[Opening Data extract section]

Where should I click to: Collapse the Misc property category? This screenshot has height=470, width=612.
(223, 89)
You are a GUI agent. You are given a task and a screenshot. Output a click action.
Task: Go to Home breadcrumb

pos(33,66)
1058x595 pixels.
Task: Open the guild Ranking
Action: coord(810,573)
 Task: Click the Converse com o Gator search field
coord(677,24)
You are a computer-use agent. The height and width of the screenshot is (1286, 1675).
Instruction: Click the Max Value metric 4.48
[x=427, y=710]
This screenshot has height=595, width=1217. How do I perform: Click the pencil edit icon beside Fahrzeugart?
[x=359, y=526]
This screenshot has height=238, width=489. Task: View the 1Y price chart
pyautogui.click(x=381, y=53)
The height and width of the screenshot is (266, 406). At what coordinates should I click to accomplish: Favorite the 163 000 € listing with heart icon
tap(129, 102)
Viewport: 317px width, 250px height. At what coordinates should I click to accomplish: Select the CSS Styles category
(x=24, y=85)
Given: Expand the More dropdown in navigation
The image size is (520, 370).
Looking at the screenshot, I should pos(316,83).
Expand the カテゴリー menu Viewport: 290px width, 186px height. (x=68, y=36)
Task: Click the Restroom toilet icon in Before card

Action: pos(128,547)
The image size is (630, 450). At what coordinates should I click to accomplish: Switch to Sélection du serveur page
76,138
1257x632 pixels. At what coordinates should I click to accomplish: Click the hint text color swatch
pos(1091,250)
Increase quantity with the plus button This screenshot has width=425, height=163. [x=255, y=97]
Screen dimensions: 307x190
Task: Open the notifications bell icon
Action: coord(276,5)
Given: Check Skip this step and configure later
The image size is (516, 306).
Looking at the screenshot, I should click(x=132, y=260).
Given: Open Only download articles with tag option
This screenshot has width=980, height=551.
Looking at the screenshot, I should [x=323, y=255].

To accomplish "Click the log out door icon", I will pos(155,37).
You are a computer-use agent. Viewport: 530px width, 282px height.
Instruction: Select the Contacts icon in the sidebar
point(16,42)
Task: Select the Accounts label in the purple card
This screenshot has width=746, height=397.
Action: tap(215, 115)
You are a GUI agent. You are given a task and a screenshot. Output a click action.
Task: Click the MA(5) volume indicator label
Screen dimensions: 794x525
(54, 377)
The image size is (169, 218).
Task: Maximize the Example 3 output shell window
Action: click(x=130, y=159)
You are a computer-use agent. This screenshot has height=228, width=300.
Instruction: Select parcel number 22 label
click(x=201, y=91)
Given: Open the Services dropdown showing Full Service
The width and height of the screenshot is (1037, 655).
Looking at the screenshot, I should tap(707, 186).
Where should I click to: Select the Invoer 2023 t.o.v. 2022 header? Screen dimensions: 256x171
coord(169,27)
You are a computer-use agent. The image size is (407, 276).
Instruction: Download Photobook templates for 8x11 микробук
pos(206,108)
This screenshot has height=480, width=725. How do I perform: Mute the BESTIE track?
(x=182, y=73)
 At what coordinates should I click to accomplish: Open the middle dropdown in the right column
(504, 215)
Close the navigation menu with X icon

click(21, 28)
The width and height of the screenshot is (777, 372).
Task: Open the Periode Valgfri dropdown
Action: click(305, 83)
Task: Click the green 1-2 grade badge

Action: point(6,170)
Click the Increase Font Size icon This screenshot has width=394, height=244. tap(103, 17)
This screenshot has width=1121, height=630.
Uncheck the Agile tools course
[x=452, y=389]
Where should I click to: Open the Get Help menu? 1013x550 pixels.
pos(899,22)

[Closing Data extract section]

> **Exercise details**
All of the entries must be quoted exactly; please include each one.

> **Task solution**
Where should I click to: Collapse the Misc property category? This screenshot has height=470, width=612.
(223, 89)
You are a GUI agent. You are given a task and a screenshot. Output a click action.
Task: Go to Home breadcrumb

pos(33,66)
1058x595 pixels.
Task: Open the guild Ranking
Action: coord(810,573)
 Task: Click the Converse com o Gator search field
coord(677,24)
You are a computer-use agent. The height and width of the screenshot is (1286, 1675).
Instruction: Click the Max Value metric 4.48
[x=427, y=710]
This screenshot has height=595, width=1217. How do I perform: Click the pencil edit icon beside Fahrzeugart?
[x=359, y=526]
This screenshot has height=238, width=489. Task: View the 1Y price chart
pyautogui.click(x=381, y=53)
The height and width of the screenshot is (266, 406). At what coordinates should I click to accomplish: Favorite the 163 000 € listing with heart icon
tap(129, 102)
Viewport: 317px width, 250px height. At what coordinates should I click to accomplish: Select the CSS Styles category
(x=24, y=85)
Given: Expand the More dropdown in navigation
The image size is (520, 370).
Looking at the screenshot, I should pos(316,83).
Expand the カテゴリー menu Viewport: 290px width, 186px height. (x=68, y=36)
Task: Click the Restroom toilet icon in Before card

Action: pos(128,547)
The image size is (630, 450). At what coordinates should I click to accomplish: Switch to Sélection du serveur page
76,138
1257x632 pixels. At what coordinates should I click to accomplish: Click the hint text color swatch
pos(1091,250)
Increase quantity with the plus button This screenshot has width=425, height=163. [x=255, y=97]
Screen dimensions: 307x190
Task: Open the notifications bell icon
Action: coord(276,5)
Given: Check Skip this step and configure later
The image size is (516, 306).
Looking at the screenshot, I should click(x=132, y=260).
Given: Open Only download articles with tag option
This screenshot has width=980, height=551.
Looking at the screenshot, I should [x=323, y=255].

To accomplish "Click the log out door icon", I will pos(155,37).
You are a computer-use agent. Viewport: 530px width, 282px height.
Instruction: Select the Contacts icon in the sidebar
point(16,42)
Task: Select the Accounts label in the purple card
This screenshot has width=746, height=397.
Action: tap(215, 115)
You are a GUI agent. You are given a task and a screenshot. Output a click action.
Task: Click the MA(5) volume indicator label
Screen dimensions: 794x525
(54, 377)
The image size is (169, 218).
Task: Maximize the Example 3 output shell window
Action: click(x=130, y=159)
You are a computer-use agent. This screenshot has height=228, width=300.
Instruction: Select parcel number 22 label
click(x=201, y=91)
Given: Open the Services dropdown showing Full Service
The width and height of the screenshot is (1037, 655).
Looking at the screenshot, I should tap(707, 186).
Where should I click to: Select the Invoer 2023 t.o.v. 2022 header? Screen dimensions: 256x171
coord(169,27)
You are a computer-use agent. The image size is (407, 276).
Instruction: Download Photobook templates for 8x11 микробук
pos(206,108)
This screenshot has height=480, width=725. How do I perform: Mute the BESTIE track?
(x=182, y=73)
 At what coordinates should I click to accomplish: Open the middle dropdown in the right column
(504, 215)
Close the navigation menu with X icon

click(21, 28)
The width and height of the screenshot is (777, 372).
Task: Open the Periode Valgfri dropdown
Action: click(305, 83)
Task: Click the green 1-2 grade badge

Action: point(6,170)
Click the Increase Font Size icon This screenshot has width=394, height=244. tap(103, 17)
This screenshot has width=1121, height=630.
Uncheck the Agile tools course
[x=452, y=389]
Where should I click to: Open the Get Help menu? 1013x550 pixels.
pos(899,22)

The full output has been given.